Group B contained the manned wolf, the dingo and the kit fox. These species only had facial markings that indicate the position of the eyes and the pupils aren’t visible. They also tend towards the single life, or bonded pairs.
Bush dogs, tanukis, and African wild dogs were in Group C. These canids had no markings around the eye to highlight the feature from the rest of the face. They tend to live in social packs, but usually hunt alone.
Scientists watched some the species interact in zoos and found that those with eyes that were easier to see were more likely to be social.
All three species gazed at each other about the same number of times, but the wolves held their gaze significantly longer than the foxes or bush dogs.
Previous studies suggested lighter iris colours are an adaptation to sunlight, similar to variations in human skin colour.
To test this theory, the Japanese team compared the eye colours of three wolf subspecies originating from Arctic, temperate, and subtropical regions.

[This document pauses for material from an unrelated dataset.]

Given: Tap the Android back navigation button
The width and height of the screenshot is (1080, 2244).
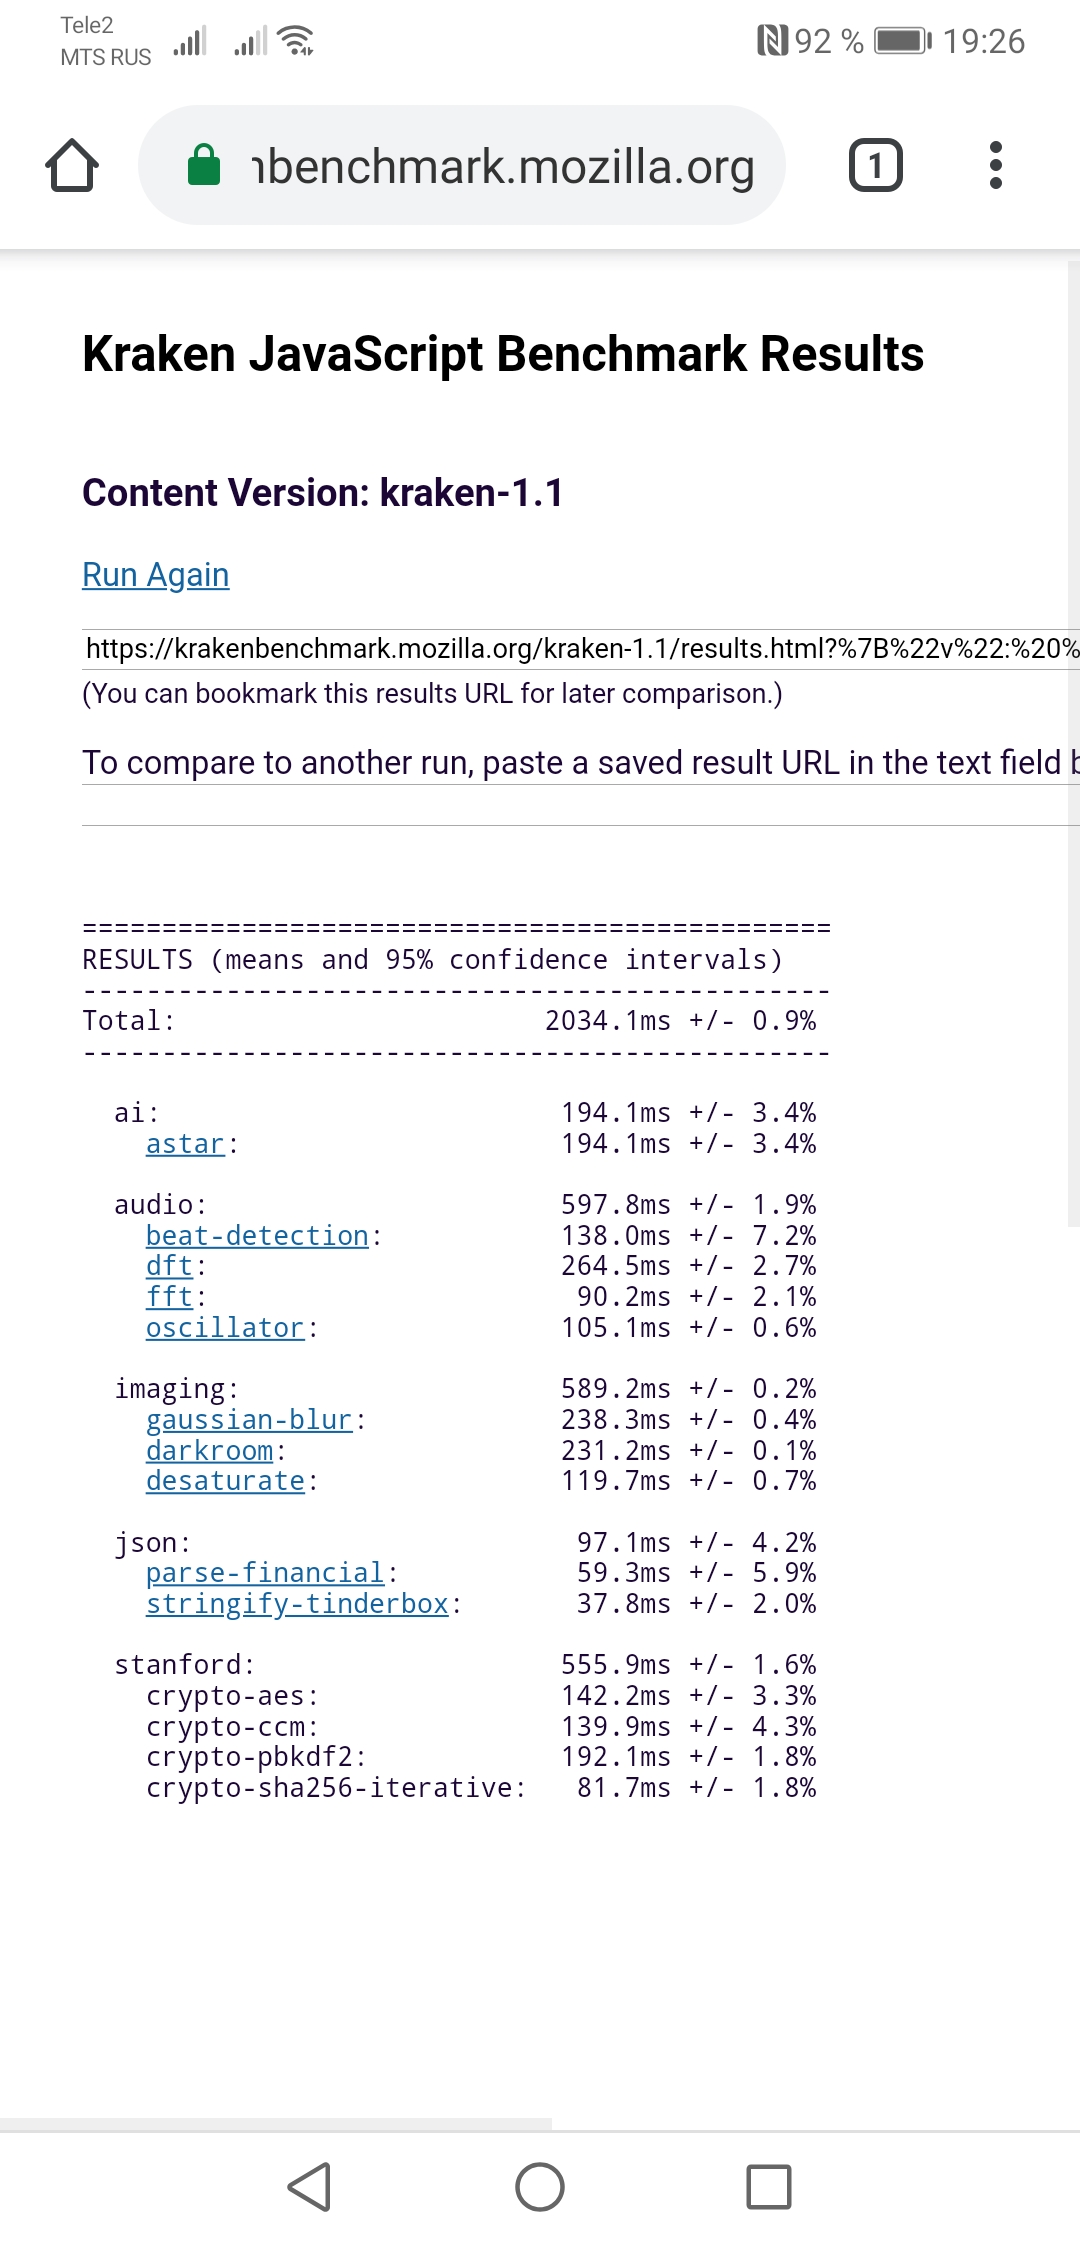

But iris colour did not vary much between the group, suggesting that it may have developed to improve communication rather than to adapt to their environment.
Gaze communication may be an important tool for other canids, including domestic dogs, the researchers claim.
Earlier studies have shown that domestic dogs are more likely to make direct eye contact with humans than wolves raised in the same setting, suggesting they are more in tune with humans.
‘This could mean that after thousands of years of cohabitation, dogs see us in socially useful ways that wolves never will,’ according to a report in the PlosOne blog.